Brasília – O Senado Federal sedia nesta quarta-feira (1º) uma audiência pública de alta tensão, reunindo governo, oposição, empresários e sindicatos para debater a Proposta de Emenda à Constituição (PEC) que visa acabar com a escala de trabalho 6×1 e reduzir a jornada semanal das atuais 44 para 40 horas, sem cortes salariais. A proposta, que também institui dois dias de descanso por semana, chega ao plenário da Casa após mais de um mês travada na mesa do presidente do Senado, Davi Alcolumbre (União-AP), evidenciando a profunda divisão que o tema provoca.

Para os defensores da PEC, a medida é crucial para a saúde e bem-estar dos trabalhadores. O ministro da Secretaria-geral da Presidência da República, Guilherme Boulos, argumenta que os custos econômicos podem ser absorvidos pelas empresas, comparando o impacto a aumentos reais do salário mínimo. “Estudo do Ipea calculou um impacto de 7,8%, que é algo proporcional ao aumento real de salário mínimo. Aumentou-se o salário e nenhuma empresa faliu”, defendeu Boulos, citando a menor taxa de desemprego histórica no Brasil. Ele enfatizou os benefícios humanos, alertando para o recorde de afastamentos por burnout, depressão e ansiedade em 2025, um aumento de 15% em relação a 2024. Para Boulos, “um trabalhador mais descansado é um trabalhador mais produtivo”.

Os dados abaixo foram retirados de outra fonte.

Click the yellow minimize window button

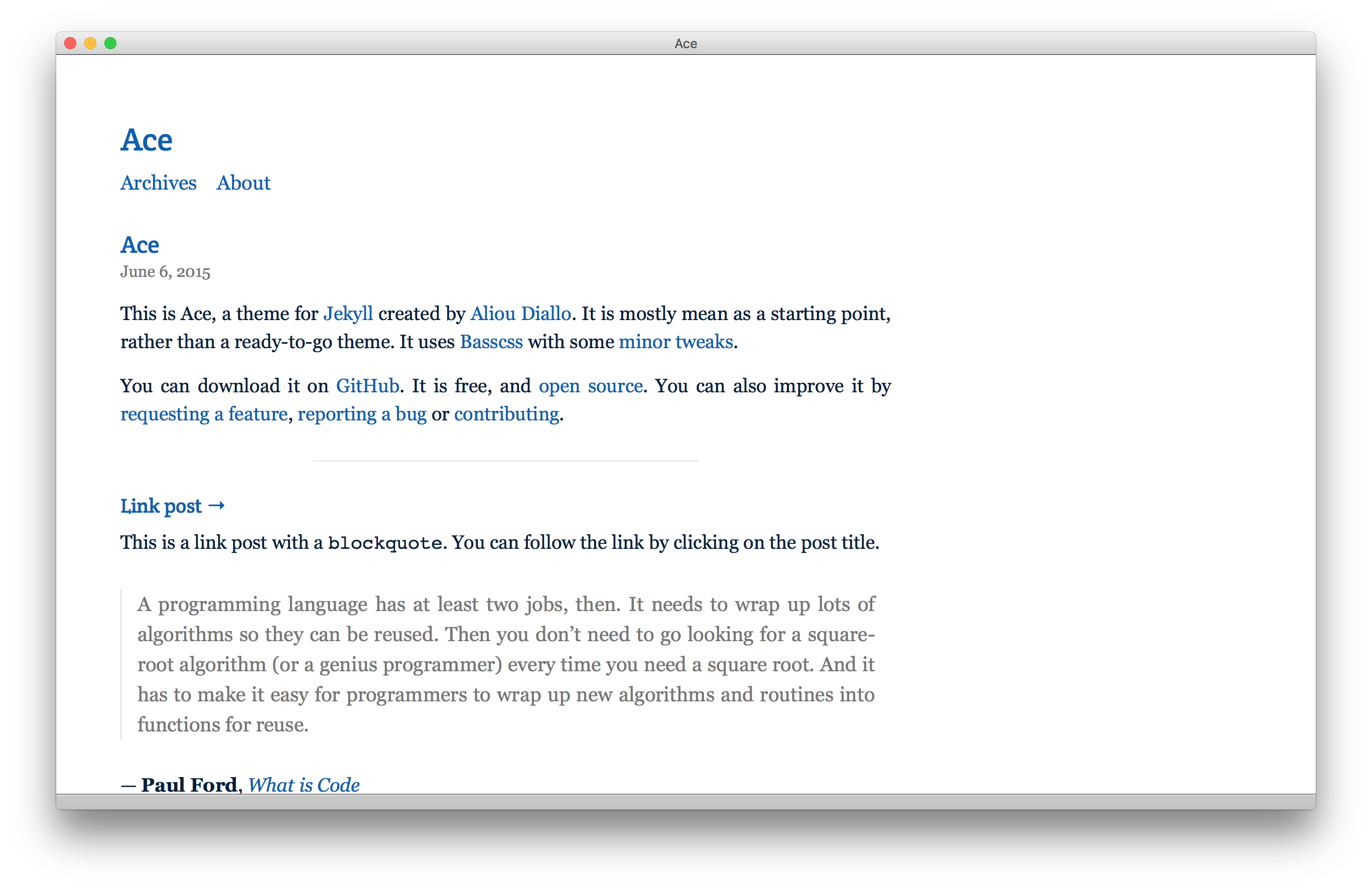pos(90,43)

Corroborando essa visão, o ministro do Empreendedorismo, da Microempresa e da Empresa de Pequeno Porte, Paulo Pereira, defende que os ganhos econômicos dos últimos 40 anos sejam repartidos com a classe trabalhadora. “Muito dinheiro na mão de poucos é miséria e desigualdade. Pouco dinheiro na mão de muitos é desenvolvimento”, argumentou, mencionando um projeto de lei do Executivo para aumentar o limite de faturamento dos MEIs e a permissão para contratar dois trabalhadores, como forma de aliviar pequenos negócios. O presidente da União Geral dos Trabalhadores (UGT), Ricardo Patah, por sua vez, lembrou que a jornada de 40 horas é uma demanda histórica, presente já na greve de 1917, e ressaltou o direito do trabalhador a tempo para família, estudos e lazer. “Nós não podemos ter um país onde poucas pessoas têm privilégios extraordinários e milhões de pessoas estão exauridas”, alertou.

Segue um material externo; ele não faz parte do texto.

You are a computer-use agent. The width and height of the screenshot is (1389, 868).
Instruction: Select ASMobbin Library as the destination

No entanto, a proposta enfrenta forte resistência de setores empresariais e de parte da oposição, que alegam que a PEC eleva os custos do trabalho e prejudica a economia. Ivo Dall’Acqua, presidente da Federação de Comércio de São Paulo (Fecomércio-SP), destacou que o verdadeiro desafio não é discutir “mais ou menos” trabalho, mas como o Brasil pode “produzir mais”. “O problema não é o trabalhador. O problema é a produtividade da economia. Primeiro, precisamos produzir mais riqueza, depois, distribuí-la”, argumentou.

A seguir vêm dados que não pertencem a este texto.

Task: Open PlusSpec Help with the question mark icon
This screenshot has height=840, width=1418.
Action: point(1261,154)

O presidente da Federação das Indústrias de São Paulo (Fiesp), Paulo Skaf, foi ainda mais incisivo ao defender uma proposta alternativa, apresentada pela oposição, que mantém a escala 6×1, não reduz a jornada de trabalho para 40 horas e introduz um contrato por hora trabalhada. Skaf questionou: “Nós vamos criar situações que vão levar à informalidade? Nós vamos tirar a liberdade das pessoas de fazerem o que querem fazer?”. Ele também apelou para que a votação da PEC seja adiada para depois das eleições de outubro, criticando a “motivação eleitoral” do debate atual.

A Confederação Nacional do Transporte (CNT), representada por Vander Costa, manifestou preocupação com o aumento dos custos e sugeriu uma transição mais longa para a redução das jornadas, como uma hora por ano, em vez do prazo atual da PEC, que prevê 60 dias para acabar com a escala 6×1 e 14 meses para atingir as 40 horas semanais.

Estudos sobre os impactos da PEC têm apresentado resultados divergentes em relação ao Produto Interno Bruto (PIB), inflação e nível de emprego, refletindo a complexidade do tema e a falta de consenso. A audiência pública acontece em um cenário de mobilização crescente, com protestos pelo fim da escala 6×1 reunindo milhares em cidades como São Paulo e Rio de Janeiro, e a recente extinção da jornada 6×1 para terceirizados no Distrito Federal. A discussão no Senado promete ser longa e acalorada, com as partes defendendo visões antagônicas sobre o futuro das relações de trabalho no país.